5. El mundo organizado de manera bipolar, la «Guerra Fría», con una potencia que encarnaba el Bien y la otra el Mal y que por supuesto resultaban intercambiables dependiendo del alineamiento por el que se optaba. Esa lógica, que buscó y logró formar a buena parte de los países en dos grandes bloques, veía en cada ensanchamiento del bando respectivo un triunfo y en el del contrario, una derrota.

6. La planificación central de la economía sin espacios para la innovación y la improvisación. La forja de un aparato burocrático omniabarcante que pretendió abolir el mercado derivó en una esclerosis de las «fuerzas productivas» que se estancaron hasta edificar una potencia militar con «pies de barro», un imperio rezagado en materia de generación y distribución de bienes de consumo cotidiano.

7. La idea de una vanguardia iluminada que podía y debía imponer su visión al resto, para lo cual todos los medios eran legítimos.
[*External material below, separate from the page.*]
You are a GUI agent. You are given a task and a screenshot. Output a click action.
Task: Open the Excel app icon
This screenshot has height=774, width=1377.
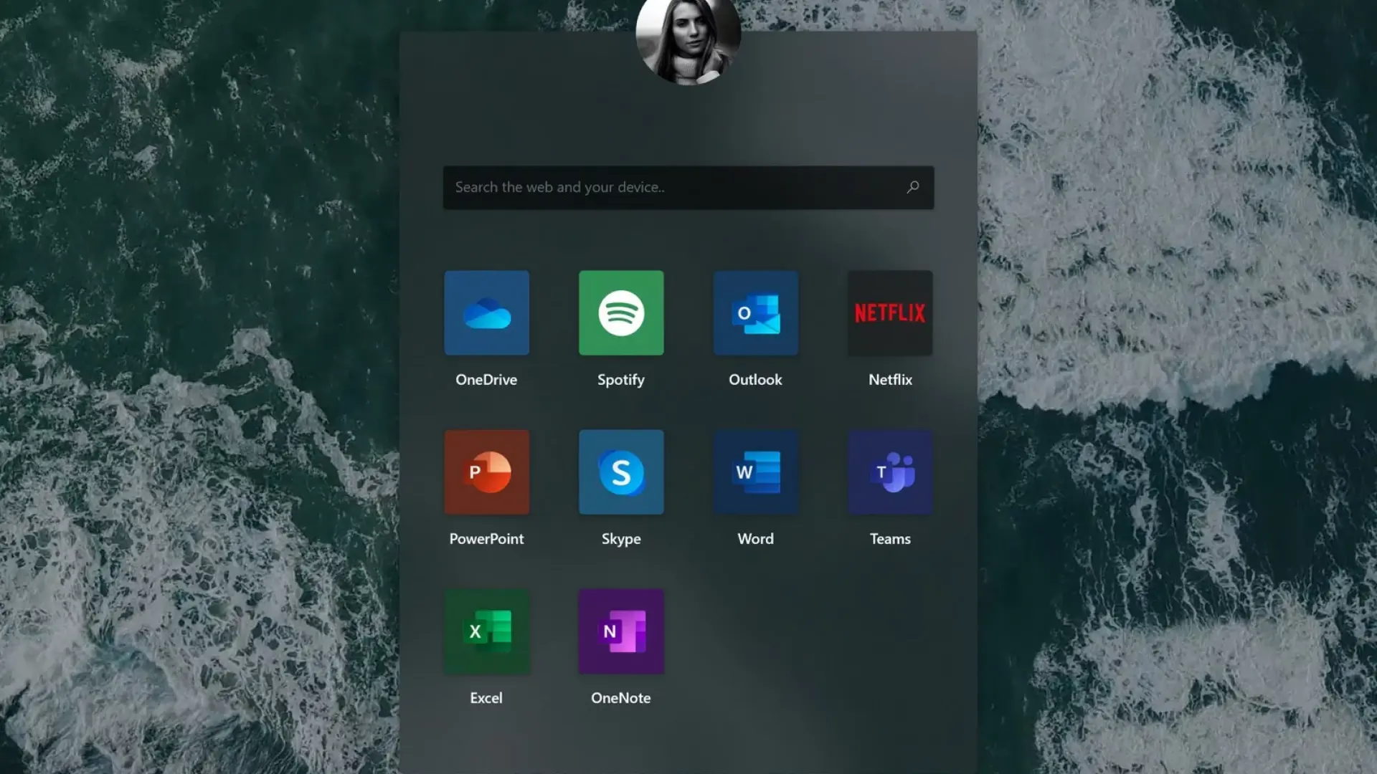click(486, 631)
Y si todas las fórmulas de la acción política se encuentran justificadas por los objetivos que se persiguen, entonces nada está prohibido, y todo es según «del color del cristal con que se mira». Por fin, la política independizada del derecho y por supuesto de la ética (una rémora a la que son adictos los pusilánimes, dirían).

Sin embargo, no es con los antónimos de esas nociones como se pueden construir sociedades habitables. La conjunción virtuosa de libertad y equidad, pluralismo y política de Estado, planificación e innovación, Estado y mercado, derechos individuales y redes de protección social, fuerte discusión y capacidad de acuerdos de mediano y largo plazos, parecen ser requisitos para no crear infiernos en la tierra. No obstante, esa articulación de valores positivos en tensión siempre resulta mucho más fácil de enunciar que de alcanzar. De ahí la complejidad de la política… y de la vida.